I told myself I would describe Sole Survivor without using the words “creepy,” “underrated,” or “gem.” It is a bleak film, but not in a bad way. You just sit there and watch the inevitable unfold, the palpable sense of doom being magnified by the fact that not only does this take place at Christmas, which is a tragic time to get Final Destinationed, but also because Dee Dee and Doctor Love are so darn likable, and everyone else is a shithead. In fact, I’d go as far as to say that Sole Survivor is making one big 80s style comment on how people are totally dismissive of each other in cities, because so many dead people show up and stand there looking menacing while everyone just thinks they’re crazy or homeless or addicts, or just old and in the way. Also, there is an actual line that underlines the uncaring and un-understanding universe of this film right in the first half hour when a nurse at the hospital tells the teenage neighbor who has come to pick up Dee Dee that “This is a hospital; we can’t just stop what we’re doing every time someone needs help.” I’m pretty sure that line is supposed to be funny in a dark way, because there are a couple of other attempts at humor such as a grumpy Santa going for a Santa audition in the same building where Carla and Dee Dee’s ill-fated coffee commercial is almost being filmed. But my point stands: everyone in the movie is horrible to one another, and the dead people are just mistaken for someone being weird. Until they stab you.

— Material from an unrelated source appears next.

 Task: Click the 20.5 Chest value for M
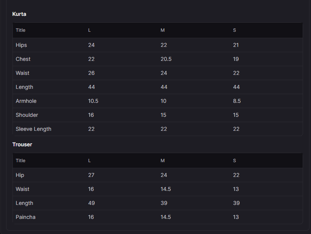(x=166, y=59)
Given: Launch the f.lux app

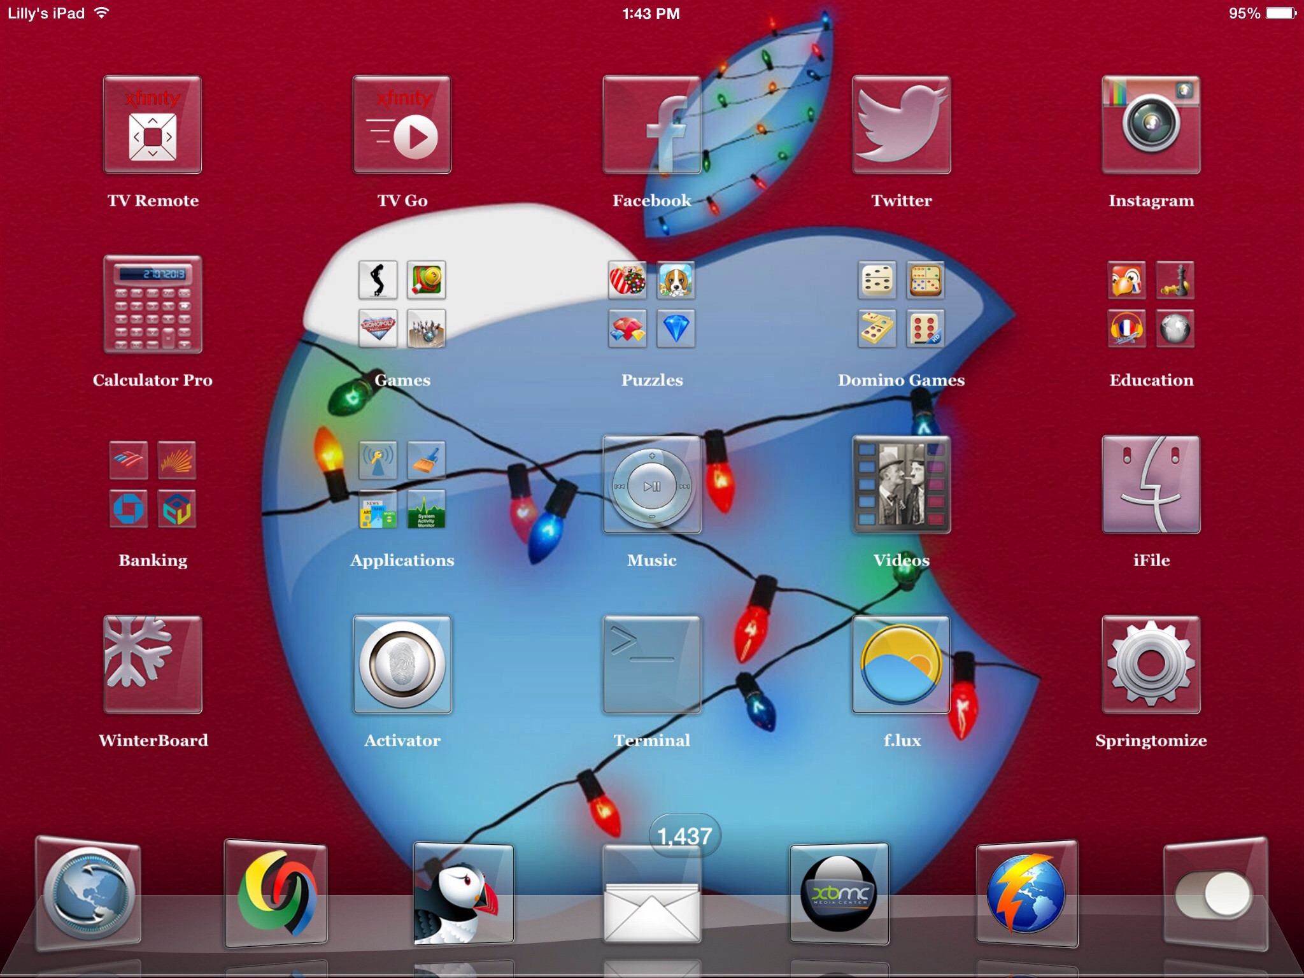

One of my favorite things that ever happens in a horror movie happens in Sole Survivor, as if I didn’t already like this movie enough. I just love it when the characters in a movie make reference to things feeling like a movie, even though I should be disturbed by it because I am definitely one of those people who is in the house watching movies instead of being out there living my life to the fullest somewhere on a hang glider in space, and so whenever anything happens I think about how it is just like that movie I saw! Dee Dee almost figures out she is in a horror movie when a little girl goes missing from the hospital morgue (because she walks away to menace Dee Dee) and Dee Dee upon finding this out says, “I thought that kind of thing only happened in the movies.” Thank God, it only does, as far as we know.